Kata “al” pada “al-bai’a” dan “ar-riba”
memberi arti jenis, hal ini merupakan penggunaan kata aslinya. Allah
tidak menyebut jual beli atau riba tertentu dalam firmanNya “wa ahalallahul-bai’a wa harramar-riba“ sehingga kata “al-bai’a“ dan “ar-riba“
merupakan lafad yang bersifat umum. Ia mengandung makna kebolehan
setiap jenis jual beli dan mengharamkan semua jenis riba secara umum.
Pengharaman jenis tertentu dari jual beli atau kebolehan jenis tertentu
dari riba harus mendatangkan dalil lain.
Ayat tersebut berlaku secara umum di setiap jual beli
dan riba. Dalil secara umum setiap jual beli adalah mubah, mencakup
segala bentuk jual beli, sedangkan dalil secara umum tentang riba adalah
haram, mencakup keseluruhan riba. Adapun dalil yang mengecualikan hukum
jual beli tertentu, atau hukum riba tertentu dari hukum secara umum,
hal tersebut merupakan dalil khusus. Berdasarkan hal ini pemahaman ayat
tersebut adalah setiap jual beli itu mubah, tidak mengeluarkan jual beli
dari kebolehannya kecuali ada dalil yang mengkhususkan, demikian pula
setiap riba adalah haram kecuali dengan dalil khusus. Maka pembolehannya
membutuhkan sebuah dalil. Sementara tidak ada dalil khusus yang
mengeluarkan suatu jenis riba dari keharamannya.
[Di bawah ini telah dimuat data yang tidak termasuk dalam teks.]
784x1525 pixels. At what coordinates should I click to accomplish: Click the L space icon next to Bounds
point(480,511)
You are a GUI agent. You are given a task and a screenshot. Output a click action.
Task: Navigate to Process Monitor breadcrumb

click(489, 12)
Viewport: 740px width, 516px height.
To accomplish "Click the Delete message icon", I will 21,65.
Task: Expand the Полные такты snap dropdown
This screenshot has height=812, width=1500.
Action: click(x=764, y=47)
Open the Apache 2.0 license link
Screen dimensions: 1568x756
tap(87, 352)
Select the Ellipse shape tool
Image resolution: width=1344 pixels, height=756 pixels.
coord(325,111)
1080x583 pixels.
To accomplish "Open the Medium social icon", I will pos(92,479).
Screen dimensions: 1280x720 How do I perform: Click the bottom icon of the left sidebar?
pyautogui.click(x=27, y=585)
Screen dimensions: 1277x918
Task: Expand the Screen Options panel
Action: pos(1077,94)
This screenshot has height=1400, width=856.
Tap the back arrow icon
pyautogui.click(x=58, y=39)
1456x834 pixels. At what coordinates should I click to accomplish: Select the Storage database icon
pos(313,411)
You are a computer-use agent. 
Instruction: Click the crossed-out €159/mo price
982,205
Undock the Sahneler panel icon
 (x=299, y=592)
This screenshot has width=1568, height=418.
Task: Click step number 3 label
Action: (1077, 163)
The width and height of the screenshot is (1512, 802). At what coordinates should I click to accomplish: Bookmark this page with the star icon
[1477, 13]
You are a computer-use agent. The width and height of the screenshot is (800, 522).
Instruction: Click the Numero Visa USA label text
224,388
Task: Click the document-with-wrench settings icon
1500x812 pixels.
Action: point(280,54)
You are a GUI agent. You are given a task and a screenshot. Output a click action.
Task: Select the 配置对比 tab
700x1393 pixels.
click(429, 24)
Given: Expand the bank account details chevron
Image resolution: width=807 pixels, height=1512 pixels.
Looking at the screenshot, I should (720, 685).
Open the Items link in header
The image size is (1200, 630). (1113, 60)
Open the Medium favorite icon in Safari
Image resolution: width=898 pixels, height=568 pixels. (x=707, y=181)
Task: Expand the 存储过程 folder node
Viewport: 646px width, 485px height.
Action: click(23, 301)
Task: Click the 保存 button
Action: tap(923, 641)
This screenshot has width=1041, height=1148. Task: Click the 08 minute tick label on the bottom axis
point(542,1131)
Seandainya riba dalam “wa harramar-riba“
adalah riba yang pernah disebut, maka riba yang disebut tidak hanya riba
yang ada dalam surat Ali Imron saja, namun segala riba yang telah
disebut dalam nash-nash syara’ baik dari Al Qur’an dan Hadis sebelumnya.
Ayat dan Hadis telah datang menghukumi riba, hukum ini mencakup riba fadl, nasi’ah dan tidak terbatas pada riba yang berlipat ganda saja.
Selain itu, Firman Allah terakhir tentang riba, QS. 2:279 “Wa intubtum falakum ru-usu amwalikum“
menjelaskan tentang cara bertaubat bagi orang yang ingin kembali dari
bertransaksi riba yaitu dengan membolehkan mengambil hutang pokoknya
saja. Pada ayat ini terkandung penolakan tegas terhadap pendapat yang
menyatakan bahwa riba yang haram hanya riba yang berlipat ganda saja,
karena Allah telah mensyaratkan taubat dari mengambil riba dengan
keharusan mengembalikan pokok hutangnya tanpa ada pertambahan
sedikitpun. Ayat ini merupakan ayat terakhir berkaitan dengan masalah
riba. Demikianlah, Allah telah mengharamkan riba dengan nash Al Qur’an
dari permulaan hingga ayat yang terakhir.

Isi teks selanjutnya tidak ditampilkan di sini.